» Aim 1:
In the court opinion excerpt below, condense the paragraph beginning "However, as this Court has previously held" into a short bulleted list that keeps its main facts.

--- BEGIN Source extract ---

This Court's jurisdiction extends to final judgments. See LSA-C.C.P. art. 2033. A judgment must be precise, definite, and certain. Vanderbrook v. Coachmen Industries. Inc., 2001-0809 (La. App. 1st Cir. 5/10/02), 818 So. 2d 906, 913. A final appealable judgment must contain decretal language, and it must name the party in favor of whom the ruling is ordered, the party against whom the ruing is ordered, and the relief that is granted or denied. Johnson v. Mount Pilgrim Baptist Church, 2005-0337 (La. App. 1st Cir. 3/24/06), 934 So. 2d 66, 67. A judgment that grants an exception of no cause of action, yet fails to contain decretal language, cannot be considered as a final judgment for purpose of an immediate appeal. See Johnson v. Mount Pilgrim Baptist Church, 934 So. 2d at67. Because the May 22, 2012 judgment does not contain proper decretal language, it is defective and cannot be considered as a final appealable judgment for purposes of an immediate appeal. See LSA-C.C.P. art. 1915(B).

However, as this Court has previously held, when an unrestricted appeal is taken from a final judgment, the appellant is entitled to seek review of all adverse interlocutory judgments prejudicial to him, in addition to the review of the final judgment. Judson v. Davis, 2004-1699 (La. App. 1st Cir. 6/29/05), 916 So. 2d 1106, 1112-1113, writ denied, 2005-1998 (La. 2/10/06), 924 So. 2d 167. Thus, since plaintiff's entire suit was ultimately dismissed by the trial court in the November 29, 2012 appealable judgment before us on review, she is entitled to seek review of all adverse interlocutory judgments prejudicial to her. As such, her challenge to the trial court's granting of LMRMA's exception of no cause of action is properly before us in this appeal.

--- END Source extract ---
--- BEGIN Provided material ---

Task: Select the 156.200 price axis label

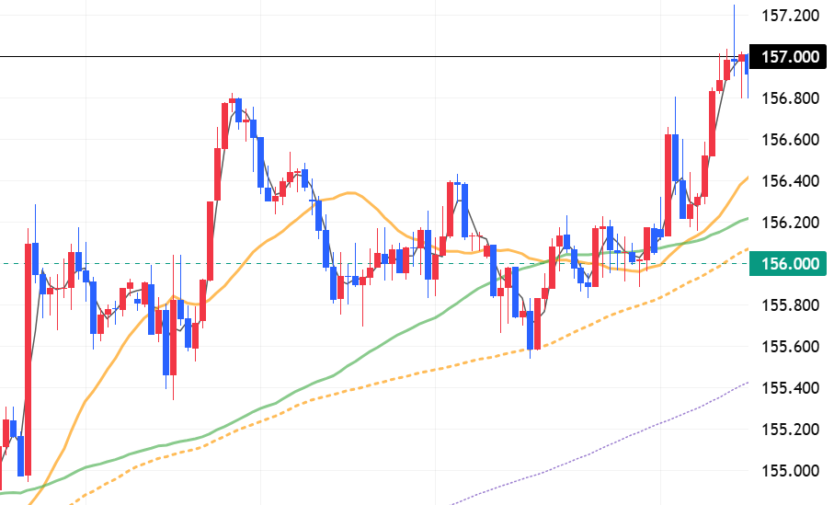Action: [790, 223]
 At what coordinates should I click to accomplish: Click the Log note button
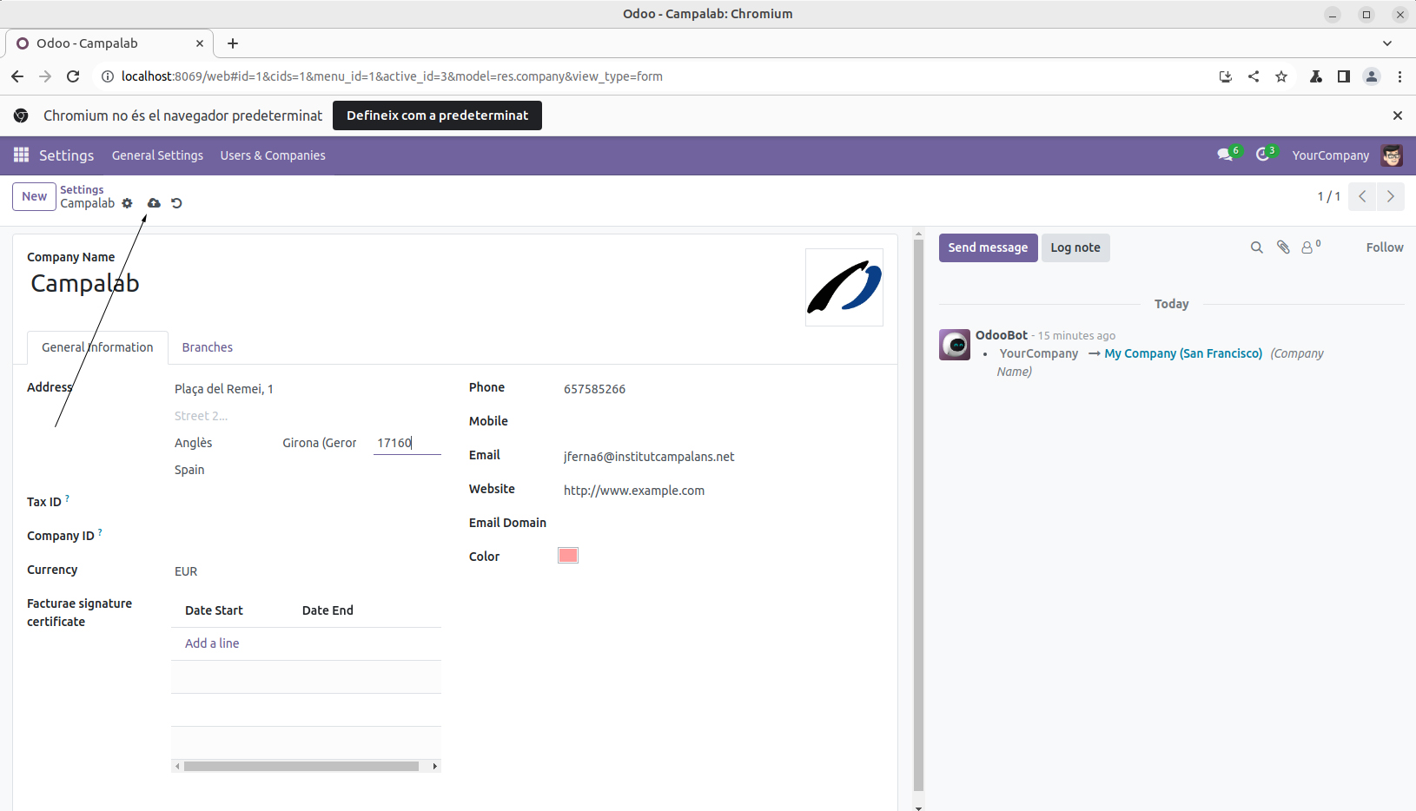1075,247
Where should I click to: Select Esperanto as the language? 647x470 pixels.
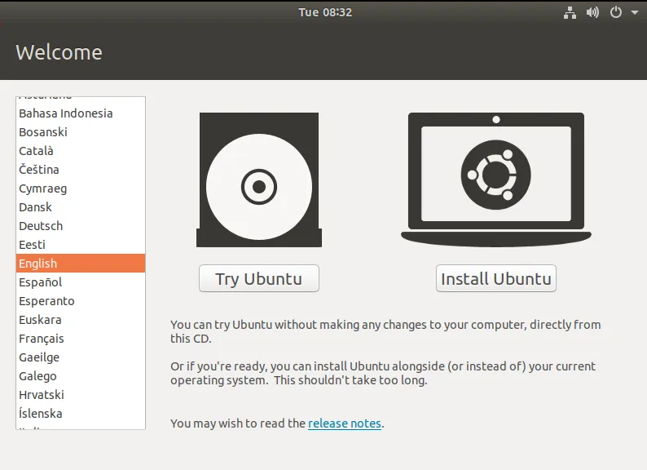click(x=81, y=301)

--- END Provided material ---

» Aim 2:
Repeat every line of the records above word for word, leaving the pictures out.

» Correct response 1:
- An appellant who takes an unrestricted appeal from a final judgment may seek review of that judgment and of all adverse interlocutory judgments prejudicial to him (Judson v. Davis).
- The trial court dismissed the plaintiff's entire suit in the November 29, 2012 appealable judgment, so she may seek review of all adverse interlocutory judgments prejudicial to her.
- Her challenge to the granting of LMRMA's exception of no cause of action is therefore properly before the Court in this appeal.

» Correct response 2:
Task: Select the 156.200 price axis label

Action: [790, 223]
 At what coordinates should I click to accomplish: Click the Log note button
1075,247
Where should I click to: Select Esperanto as the language? 647x470 pixels.
click(x=81, y=301)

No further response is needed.